Digital Synergies Mega-Launches Website and Researcher Projects

On November 21 2019, Digital Synergies officially launched their new website as well as various Digital Synergy researcher projects.

On November 21 2019, Digital Synergies officially launched their new website as well as various Digital Synergy researcher projects in the Digital Scholarship Center at the University of Alberta. Dr. Astrid Ensslin opened the event, with Morgan Cselinacz explaining the new website and all of its features including: submitting news, viewing and adding Digital Synergies events, becoming a Digital Synergies collaborator, and signing up to the listserv to name a few.

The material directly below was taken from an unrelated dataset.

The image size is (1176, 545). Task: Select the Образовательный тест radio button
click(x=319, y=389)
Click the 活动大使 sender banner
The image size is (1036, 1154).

Dr. Geoffrey Rockwell then presented lexigraphi.ca, "A Dictionary of Words in the Wild" which captures a variety of words and phrases with distinct meaning when captured in photo form. From their website, "The Dictionary of Words in the Wild is a community collection of images of public textuality, specifically words outside of the usual print contexts. We are interested in words that are: in the public view, in an interesting context where the location adds texture, visually provocative in some way, and part of phrases that add another intersection of meaning. The idea for the Dictionary came from discussions at the Institute for Advanced Technology in the Humanities when Geoffrey Rockwell was there in 2001-2, especially discussions around the deformance of textuality and transcoding."

  

Dr. Astrid Ensslin followed up with the release of her book Approaches to Videogame Discourse, discussing the various ways in which videogames create meaning and can be discussed. "The first significant collection of research in videogame linguistics, Approaches to Videogame Discourse features an international array of scholars in linguistics and communication studies exploring lexis, interaction and textuality in digital games."

 

Next, Dr. Scott Smallwood and Nicolás Arnaez presented Lost Garden, a game that tells a story through sound. Players are able to solve puzzles by listening to the sounds and music surrounding them. As described on the website, "The Lost Garden is a first-person audio puzzle game that features sonic exploration in an abandoned underground urban environment. As a stranger here, the player explores the soundscape of a world cut off from nature, perhaps a future us, by interacting with sonic puzzles that open doors to new areas, and, ultimately, the lost garden. Through listening and interacting with sounds, players are encouraged to consider the fragile nature of our natural soundscapes, and to speculate on what the story might be for the abandoned game world. As puzzles are solved, clues are revealed, and doors to new areas are opened, ultimately leading the perceptive player outdoors, to the lost (last?) garden." 

  

Dr. Michael Frishkopf and Yourui Guo presented the "Sounding the Garden" app for the multisensory Aga Khan Garden. From the website, "Sounding the Garden provides an additional aural dimension. Through your mobile computing device (phone or tablet) you can hear an augmented reality - a new soundscape, comprised of music, speech, and birdsong -- superimposed on the garden, through the frame of a famous mystical poem, Farid al-Din Attar’s “Language of the Birds” (Mantiq al-Tayr). As you stroll through the garden you will hear different sounds through your phone or tablet, varying with your current position, time of day, day of the week, and month of the year, whose sources are virtual. Such sound is known as “acousmatic” - it is not directly coupled with your physical environment, and its “sources” are hidden from view."

  

Dr. Rob McMahon and Amanda Almond also presented "We Are All Related AR" - "The We are All Related Augmented Reality (AR) project seeks to integrate Indigenous knowledge and teaching methods in post-secondary education, encouraging processes of critical, reflective, and reciprocal relationship-building though the co-creation of AR content. Augmented reality layers digital information over a view of the “real-world” on a mobile device, offering an innovative approach to engage faculty, students and Indigenous peoples to share insights and knowledge beyond what is first observed. Cree teachings in digital narrative form, created and presented in AR platforms, can share location-based knowledge, history, and language in engaging ways that reveal settler and Indigenous histories, present activities, and potential futures co-present in shared spaces."

 

Dr. Marilene Oliver finished off the Mega-Launch with her "Digital Corporealities" VR artworks. From her website, "Since September 2018, Marilène Oliver has been working with radiology and computer science researchers at the University of Alberta to create a series of high-resolution full body magnetic resonance (MR) scan datasets in order to create a series of sculptural installations that have virtual reality elements. Based on the premise that the way we see ourselves informs how we understand ourselves, creating material and immaterial visions of the body based on data captured by a digitally mechanised machine offers an opportunity to compare and contrast the affectiveness of virtual and real media. Each work has an especially created audio created by Gary James Joynes using recordings from the original MR scan." Participants were able to interact with the sculpture with a pair of VR goggles and handset. 

   

Additionally, Dr. Sourayan Mookerjea and Javier Fuentes showcased various Intermedia Research Studio projects, including "PerfectStorm!: a feminist renewable energy role playing game" and "Toxic Media Ecologies: Critical Responses to the Cultural Politics of Planetary Crises". 

The event had a wonderful turnout and is the first of many Digital Synergies researcher forwarded events.